So say, I have a 1.02MB file and a duration of 12 sec (avg), I will have about 89,300 samples played per second. Is this right?
Is there other ways on how to compute this? For example, how can I know how much a byte[1024] array is equivalent to in time?
Generally speaking for PCM samples you can divide the total length (in bytes) by the duration (in seconds) to get the number of bytes per second (for WAV files there will be some inaccuracy to account for the header). How these translate into samples depends on
the sample rate
bits used per sample, i.e. commonly
used is 16 bits = 2 bytes
number of channels, i.e. for stereo
this is 2
If you know 2) and 3) you can determine 1)

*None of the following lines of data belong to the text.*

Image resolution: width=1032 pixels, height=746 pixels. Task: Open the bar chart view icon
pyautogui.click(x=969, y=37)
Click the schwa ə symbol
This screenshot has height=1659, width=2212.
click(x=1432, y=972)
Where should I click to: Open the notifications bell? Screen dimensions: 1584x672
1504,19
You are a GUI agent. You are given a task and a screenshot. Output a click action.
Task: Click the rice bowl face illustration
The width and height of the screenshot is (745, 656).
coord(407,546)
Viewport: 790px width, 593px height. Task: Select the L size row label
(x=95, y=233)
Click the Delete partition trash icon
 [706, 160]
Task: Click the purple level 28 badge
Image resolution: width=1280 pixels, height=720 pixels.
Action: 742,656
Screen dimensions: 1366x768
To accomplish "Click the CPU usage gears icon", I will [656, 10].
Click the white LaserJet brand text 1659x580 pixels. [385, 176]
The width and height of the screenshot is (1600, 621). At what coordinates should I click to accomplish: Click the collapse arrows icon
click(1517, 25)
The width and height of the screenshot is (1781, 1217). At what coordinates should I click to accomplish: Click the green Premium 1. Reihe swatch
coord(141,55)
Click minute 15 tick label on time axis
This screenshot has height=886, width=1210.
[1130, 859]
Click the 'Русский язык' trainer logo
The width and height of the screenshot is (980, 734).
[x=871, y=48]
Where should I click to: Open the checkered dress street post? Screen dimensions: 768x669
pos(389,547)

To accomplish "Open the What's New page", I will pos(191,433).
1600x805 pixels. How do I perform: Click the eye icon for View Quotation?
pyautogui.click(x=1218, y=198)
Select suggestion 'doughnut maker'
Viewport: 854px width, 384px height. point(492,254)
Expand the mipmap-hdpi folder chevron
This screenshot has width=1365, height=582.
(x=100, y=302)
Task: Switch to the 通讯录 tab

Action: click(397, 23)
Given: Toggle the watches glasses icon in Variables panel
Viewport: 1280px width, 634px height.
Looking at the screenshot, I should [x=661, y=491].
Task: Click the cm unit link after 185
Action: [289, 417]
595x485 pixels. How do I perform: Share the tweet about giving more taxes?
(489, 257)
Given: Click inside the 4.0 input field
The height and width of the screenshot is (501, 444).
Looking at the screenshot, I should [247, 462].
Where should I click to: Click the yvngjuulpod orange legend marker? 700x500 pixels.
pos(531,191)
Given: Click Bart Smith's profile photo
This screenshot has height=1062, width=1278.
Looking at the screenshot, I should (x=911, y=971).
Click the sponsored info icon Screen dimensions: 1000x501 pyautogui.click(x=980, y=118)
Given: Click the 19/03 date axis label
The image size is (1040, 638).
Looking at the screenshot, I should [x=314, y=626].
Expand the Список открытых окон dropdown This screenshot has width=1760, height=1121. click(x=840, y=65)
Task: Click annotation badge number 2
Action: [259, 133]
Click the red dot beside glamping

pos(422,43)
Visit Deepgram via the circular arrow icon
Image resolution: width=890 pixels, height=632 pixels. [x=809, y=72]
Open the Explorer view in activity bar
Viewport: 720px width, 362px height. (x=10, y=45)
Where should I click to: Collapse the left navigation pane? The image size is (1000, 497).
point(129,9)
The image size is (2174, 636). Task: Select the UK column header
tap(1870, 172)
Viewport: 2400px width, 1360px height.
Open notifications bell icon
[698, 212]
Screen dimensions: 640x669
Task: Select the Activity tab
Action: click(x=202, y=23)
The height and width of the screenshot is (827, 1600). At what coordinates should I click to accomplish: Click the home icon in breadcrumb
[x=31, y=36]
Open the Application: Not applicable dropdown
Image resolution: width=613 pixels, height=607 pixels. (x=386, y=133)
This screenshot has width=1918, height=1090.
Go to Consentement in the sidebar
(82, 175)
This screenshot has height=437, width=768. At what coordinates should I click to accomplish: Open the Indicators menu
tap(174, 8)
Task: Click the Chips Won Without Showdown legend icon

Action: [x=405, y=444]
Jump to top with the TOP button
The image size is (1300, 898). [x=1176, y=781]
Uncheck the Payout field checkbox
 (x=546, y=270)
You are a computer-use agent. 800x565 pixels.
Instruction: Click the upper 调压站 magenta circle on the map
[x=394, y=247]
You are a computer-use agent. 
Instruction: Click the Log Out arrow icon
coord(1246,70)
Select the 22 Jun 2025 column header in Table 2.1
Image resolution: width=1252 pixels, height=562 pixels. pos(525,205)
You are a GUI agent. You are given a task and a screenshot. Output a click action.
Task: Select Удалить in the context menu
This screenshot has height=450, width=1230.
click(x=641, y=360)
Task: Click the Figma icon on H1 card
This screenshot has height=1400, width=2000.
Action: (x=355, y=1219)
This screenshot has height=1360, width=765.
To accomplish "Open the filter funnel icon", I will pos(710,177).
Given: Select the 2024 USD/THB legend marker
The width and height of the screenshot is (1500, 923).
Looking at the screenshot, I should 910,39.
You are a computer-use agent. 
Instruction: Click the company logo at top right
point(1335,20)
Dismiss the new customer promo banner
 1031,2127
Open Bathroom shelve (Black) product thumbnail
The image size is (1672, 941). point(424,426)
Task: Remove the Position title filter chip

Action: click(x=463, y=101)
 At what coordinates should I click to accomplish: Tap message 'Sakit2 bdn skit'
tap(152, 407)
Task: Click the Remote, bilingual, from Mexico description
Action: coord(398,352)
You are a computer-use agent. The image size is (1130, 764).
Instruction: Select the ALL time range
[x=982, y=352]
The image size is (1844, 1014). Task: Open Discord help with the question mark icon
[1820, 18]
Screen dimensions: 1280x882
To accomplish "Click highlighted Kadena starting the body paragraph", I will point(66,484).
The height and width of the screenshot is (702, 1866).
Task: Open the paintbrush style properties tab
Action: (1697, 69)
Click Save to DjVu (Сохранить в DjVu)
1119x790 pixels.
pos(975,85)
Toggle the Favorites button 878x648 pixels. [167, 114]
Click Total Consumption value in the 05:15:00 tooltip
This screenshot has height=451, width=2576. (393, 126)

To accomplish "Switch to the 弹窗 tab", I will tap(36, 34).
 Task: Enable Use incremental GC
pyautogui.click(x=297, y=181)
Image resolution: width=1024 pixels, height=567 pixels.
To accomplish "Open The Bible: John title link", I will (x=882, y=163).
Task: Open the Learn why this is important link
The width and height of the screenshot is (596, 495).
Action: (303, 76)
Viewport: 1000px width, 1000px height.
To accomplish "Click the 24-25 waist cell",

In your example 89300 bytes/second, assuming stereo and 16 bits per sample would be 89300 / 4 ~= 22Khz sample rate
In addition to #BrokenGlass's very good answer, I'll just add that for uncompressed audio with a fixed sample rate, number of channels and bits per sample, the arithmetic is fairly straightforward. E.g. for "CD quality" audio we have a 44.1 kHz sample rate, 16 bits per sample, 2 channels (stereo), therefore the data rate is:
44100 * 16 * 2
= 1,411,200 bits / sec
= 176,400 bytes / sec
= 10 MB / minute (approx)